■ **What is needed**: Return exactly the lines that run from the one with "Viewport: 325px width, 267px height." to the last line of the entries below, both included, and nothing else.

■ **Dataset records**:
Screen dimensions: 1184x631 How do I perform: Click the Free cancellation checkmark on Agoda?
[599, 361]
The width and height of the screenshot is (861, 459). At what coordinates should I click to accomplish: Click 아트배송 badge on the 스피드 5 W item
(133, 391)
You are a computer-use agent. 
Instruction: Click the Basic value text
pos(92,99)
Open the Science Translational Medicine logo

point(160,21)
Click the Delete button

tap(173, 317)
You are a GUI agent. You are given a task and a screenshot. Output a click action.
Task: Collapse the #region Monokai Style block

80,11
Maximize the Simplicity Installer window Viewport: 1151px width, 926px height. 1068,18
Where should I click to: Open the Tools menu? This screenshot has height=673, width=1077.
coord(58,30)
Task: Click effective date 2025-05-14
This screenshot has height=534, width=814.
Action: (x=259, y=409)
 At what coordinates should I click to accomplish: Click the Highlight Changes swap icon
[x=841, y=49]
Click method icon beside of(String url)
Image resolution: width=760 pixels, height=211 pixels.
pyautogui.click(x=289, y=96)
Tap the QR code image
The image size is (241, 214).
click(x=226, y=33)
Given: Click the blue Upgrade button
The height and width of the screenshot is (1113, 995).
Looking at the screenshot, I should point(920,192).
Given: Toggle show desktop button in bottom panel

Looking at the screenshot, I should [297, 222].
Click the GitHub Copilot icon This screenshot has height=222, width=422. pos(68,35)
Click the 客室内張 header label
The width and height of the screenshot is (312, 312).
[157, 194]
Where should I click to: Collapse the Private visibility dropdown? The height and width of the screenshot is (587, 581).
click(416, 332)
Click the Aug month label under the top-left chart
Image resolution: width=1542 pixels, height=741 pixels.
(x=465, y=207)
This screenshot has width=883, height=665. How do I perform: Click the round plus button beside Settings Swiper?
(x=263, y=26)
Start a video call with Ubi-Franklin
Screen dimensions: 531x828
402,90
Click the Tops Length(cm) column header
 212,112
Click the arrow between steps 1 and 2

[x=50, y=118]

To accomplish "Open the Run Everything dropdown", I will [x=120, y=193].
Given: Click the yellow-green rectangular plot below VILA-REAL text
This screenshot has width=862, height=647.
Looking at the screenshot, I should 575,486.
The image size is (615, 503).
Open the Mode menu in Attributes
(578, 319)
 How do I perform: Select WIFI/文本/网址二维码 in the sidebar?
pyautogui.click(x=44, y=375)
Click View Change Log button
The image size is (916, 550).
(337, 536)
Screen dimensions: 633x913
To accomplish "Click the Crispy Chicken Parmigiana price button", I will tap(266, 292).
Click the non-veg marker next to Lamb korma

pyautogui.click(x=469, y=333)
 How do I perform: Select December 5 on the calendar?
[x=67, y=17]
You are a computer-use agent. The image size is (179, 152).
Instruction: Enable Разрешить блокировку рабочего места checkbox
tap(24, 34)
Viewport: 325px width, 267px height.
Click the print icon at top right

■ **Output for this task**:
Viewport: 325px width, 267px height.
Click the print icon at top right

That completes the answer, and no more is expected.